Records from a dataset
-- Start --

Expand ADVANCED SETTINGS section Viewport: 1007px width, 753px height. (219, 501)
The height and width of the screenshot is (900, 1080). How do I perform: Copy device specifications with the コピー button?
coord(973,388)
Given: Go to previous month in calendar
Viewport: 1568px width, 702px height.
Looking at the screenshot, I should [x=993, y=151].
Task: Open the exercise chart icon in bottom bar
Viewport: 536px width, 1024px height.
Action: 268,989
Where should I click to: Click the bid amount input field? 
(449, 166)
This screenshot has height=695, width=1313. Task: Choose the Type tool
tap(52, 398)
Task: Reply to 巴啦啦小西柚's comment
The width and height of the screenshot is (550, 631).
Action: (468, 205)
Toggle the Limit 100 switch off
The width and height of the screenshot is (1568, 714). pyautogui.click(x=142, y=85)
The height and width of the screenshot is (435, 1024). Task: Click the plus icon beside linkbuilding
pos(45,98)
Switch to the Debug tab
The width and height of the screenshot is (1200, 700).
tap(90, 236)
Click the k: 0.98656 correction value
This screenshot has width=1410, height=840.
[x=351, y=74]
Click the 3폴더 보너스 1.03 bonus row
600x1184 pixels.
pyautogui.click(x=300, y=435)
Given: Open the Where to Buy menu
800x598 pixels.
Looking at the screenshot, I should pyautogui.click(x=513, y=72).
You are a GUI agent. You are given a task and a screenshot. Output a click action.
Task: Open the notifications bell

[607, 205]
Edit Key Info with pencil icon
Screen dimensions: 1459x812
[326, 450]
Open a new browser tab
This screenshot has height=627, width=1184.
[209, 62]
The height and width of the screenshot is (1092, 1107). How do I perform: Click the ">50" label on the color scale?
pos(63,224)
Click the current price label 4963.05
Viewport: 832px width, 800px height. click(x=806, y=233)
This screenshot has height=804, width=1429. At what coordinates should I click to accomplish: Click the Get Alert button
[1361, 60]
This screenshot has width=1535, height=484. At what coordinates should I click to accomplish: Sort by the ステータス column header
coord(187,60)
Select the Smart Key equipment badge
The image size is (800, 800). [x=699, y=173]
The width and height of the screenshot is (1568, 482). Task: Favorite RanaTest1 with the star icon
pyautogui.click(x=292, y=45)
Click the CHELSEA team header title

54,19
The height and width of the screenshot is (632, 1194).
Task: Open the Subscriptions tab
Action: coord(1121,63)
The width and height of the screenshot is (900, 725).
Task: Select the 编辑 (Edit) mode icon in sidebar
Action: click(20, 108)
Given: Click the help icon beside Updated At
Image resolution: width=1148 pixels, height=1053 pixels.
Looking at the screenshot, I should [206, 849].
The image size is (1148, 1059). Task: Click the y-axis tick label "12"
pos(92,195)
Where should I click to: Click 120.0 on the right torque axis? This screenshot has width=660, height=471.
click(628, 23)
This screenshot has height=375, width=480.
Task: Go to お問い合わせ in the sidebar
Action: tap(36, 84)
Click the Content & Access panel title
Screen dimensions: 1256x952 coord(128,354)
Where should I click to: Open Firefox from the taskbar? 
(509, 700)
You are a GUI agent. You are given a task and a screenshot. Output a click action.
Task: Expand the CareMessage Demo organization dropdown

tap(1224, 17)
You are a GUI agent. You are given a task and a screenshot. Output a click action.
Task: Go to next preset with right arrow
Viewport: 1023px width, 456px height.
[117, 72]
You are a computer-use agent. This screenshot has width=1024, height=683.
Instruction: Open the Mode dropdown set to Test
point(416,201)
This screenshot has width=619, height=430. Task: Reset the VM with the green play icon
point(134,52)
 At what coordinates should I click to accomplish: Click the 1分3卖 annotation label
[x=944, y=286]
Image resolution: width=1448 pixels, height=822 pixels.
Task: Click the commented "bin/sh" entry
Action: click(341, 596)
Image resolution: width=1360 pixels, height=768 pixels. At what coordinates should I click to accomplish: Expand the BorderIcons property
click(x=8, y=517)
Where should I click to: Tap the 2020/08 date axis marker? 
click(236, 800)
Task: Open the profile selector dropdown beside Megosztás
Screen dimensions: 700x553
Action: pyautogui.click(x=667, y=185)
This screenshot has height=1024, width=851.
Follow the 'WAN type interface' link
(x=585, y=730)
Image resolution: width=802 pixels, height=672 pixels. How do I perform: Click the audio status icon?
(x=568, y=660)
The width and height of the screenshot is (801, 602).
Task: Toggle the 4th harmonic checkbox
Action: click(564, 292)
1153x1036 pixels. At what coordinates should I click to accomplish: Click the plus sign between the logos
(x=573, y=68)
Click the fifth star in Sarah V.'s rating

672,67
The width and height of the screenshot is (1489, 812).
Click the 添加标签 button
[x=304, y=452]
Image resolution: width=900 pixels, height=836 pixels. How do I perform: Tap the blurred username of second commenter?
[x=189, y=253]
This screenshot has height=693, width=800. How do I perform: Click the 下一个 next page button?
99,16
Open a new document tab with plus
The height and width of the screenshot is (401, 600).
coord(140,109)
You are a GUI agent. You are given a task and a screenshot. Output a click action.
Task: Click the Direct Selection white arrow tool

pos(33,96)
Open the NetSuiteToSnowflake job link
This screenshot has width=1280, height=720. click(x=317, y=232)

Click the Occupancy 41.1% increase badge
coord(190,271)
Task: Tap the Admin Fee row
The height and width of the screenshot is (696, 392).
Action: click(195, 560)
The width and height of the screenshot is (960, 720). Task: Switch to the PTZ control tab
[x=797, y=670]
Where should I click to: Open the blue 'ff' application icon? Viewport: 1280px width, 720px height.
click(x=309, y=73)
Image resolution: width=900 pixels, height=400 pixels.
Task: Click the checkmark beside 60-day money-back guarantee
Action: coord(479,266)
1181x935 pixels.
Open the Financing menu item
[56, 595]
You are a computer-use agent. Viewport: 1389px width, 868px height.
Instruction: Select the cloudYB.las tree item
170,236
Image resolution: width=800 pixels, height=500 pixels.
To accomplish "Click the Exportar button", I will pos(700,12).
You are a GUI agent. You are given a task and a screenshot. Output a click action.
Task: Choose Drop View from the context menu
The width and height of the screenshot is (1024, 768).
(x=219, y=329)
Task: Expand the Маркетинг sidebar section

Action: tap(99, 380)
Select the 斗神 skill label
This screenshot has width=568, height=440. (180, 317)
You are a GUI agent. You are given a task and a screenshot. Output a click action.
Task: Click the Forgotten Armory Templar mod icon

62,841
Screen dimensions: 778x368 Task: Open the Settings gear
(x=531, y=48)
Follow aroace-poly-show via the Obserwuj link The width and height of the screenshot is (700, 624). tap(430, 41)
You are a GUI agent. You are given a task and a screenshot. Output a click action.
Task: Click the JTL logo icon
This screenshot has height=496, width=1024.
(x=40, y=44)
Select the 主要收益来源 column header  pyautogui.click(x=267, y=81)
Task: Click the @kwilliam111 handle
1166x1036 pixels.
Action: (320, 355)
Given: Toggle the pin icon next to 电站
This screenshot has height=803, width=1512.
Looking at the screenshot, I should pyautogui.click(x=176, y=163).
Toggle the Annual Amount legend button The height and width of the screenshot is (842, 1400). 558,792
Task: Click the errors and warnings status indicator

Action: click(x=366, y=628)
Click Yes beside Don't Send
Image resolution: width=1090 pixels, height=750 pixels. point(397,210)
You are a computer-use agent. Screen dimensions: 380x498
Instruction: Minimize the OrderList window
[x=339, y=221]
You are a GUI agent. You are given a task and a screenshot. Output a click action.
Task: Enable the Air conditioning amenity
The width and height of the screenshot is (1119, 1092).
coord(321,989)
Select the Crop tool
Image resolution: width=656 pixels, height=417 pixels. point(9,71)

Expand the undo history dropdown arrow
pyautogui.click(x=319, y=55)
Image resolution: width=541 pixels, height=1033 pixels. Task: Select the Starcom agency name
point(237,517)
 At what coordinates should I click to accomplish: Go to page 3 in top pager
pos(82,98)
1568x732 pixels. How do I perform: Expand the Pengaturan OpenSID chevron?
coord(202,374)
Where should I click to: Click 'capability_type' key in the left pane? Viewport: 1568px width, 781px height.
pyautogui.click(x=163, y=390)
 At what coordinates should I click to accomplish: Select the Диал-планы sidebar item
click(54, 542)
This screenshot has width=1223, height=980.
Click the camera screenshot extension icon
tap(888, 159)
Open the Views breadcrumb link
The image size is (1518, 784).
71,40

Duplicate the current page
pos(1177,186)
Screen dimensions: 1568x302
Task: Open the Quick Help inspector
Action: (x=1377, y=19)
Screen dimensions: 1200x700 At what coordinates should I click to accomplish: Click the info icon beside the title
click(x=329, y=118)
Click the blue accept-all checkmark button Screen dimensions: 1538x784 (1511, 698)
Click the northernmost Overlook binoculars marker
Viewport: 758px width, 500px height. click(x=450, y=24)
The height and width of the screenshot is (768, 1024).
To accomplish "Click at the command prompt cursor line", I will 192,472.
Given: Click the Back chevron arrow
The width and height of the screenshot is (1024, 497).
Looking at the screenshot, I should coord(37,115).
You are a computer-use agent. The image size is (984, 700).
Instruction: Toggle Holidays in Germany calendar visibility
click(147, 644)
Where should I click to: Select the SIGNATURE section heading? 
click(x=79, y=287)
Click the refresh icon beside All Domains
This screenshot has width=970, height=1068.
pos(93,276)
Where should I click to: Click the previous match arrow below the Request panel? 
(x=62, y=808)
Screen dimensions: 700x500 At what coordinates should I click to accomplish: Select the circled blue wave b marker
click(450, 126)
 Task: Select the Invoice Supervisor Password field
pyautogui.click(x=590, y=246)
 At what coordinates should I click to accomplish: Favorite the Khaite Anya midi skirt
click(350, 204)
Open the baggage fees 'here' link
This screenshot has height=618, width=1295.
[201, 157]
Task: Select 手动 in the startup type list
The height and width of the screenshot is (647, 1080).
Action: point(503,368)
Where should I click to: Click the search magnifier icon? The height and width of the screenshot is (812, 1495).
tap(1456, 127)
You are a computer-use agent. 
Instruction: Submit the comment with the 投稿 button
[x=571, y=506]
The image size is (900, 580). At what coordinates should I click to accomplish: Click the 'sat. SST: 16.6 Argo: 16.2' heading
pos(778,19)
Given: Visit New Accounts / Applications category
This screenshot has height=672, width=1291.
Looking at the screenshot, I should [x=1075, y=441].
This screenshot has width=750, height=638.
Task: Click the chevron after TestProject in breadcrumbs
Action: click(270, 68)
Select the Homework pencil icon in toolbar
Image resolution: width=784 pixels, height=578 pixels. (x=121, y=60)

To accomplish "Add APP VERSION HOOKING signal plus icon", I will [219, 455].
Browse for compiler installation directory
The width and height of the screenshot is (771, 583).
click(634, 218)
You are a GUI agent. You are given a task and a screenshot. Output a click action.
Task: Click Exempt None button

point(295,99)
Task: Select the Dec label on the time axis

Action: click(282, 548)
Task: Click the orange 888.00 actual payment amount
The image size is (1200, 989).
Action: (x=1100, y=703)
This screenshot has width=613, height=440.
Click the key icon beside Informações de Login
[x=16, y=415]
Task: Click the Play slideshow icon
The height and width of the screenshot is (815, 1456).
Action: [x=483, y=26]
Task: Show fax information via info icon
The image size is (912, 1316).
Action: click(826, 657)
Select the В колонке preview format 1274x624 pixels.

-- End --

Exercise instructions
Arrange the lines from the one containing "The height and width of the screenshot is (1092, 1107)." through the one containing "Looking at the screenshot, I should [206, 849].", both included, as a numbered list. Omit any blank lines.

Task solution
1. The height and width of the screenshot is (1092, 1107). How do I perform: Click the ">50" label on the color scale?
2. pos(63,224)
3. Click the current price label 4963.05
4. Viewport: 832px width, 800px height. click(x=806, y=233)
5. This screenshot has height=804, width=1429. At what coordinates should I click to accomplish: Click the Get Alert button
6. [1361, 60]
7. This screenshot has width=1535, height=484. At what coordinates should I click to accomplish: Sort by the ステータス column header
8. coord(187,60)
9. Select the Smart Key equipment badge
10. The image size is (800, 800). [x=699, y=173]
11. The width and height of the screenshot is (1568, 482). Task: Favorite RanaTest1 with the star icon
12. pyautogui.click(x=292, y=45)
13. Click the CHELSEA team header title
14. 54,19
15. The height and width of the screenshot is (632, 1194).
16. Task: Open the Subscriptions tab
17. Action: coord(1121,63)
18. The width and height of the screenshot is (900, 725).
19. Task: Select the 编辑 (Edit) mode icon in sidebar
20. Action: click(20, 108)
21. Given: Click the help icon beside Updated At
22. Image resolution: width=1148 pixels, height=1053 pixels.
23. Looking at the screenshot, I should [206, 849].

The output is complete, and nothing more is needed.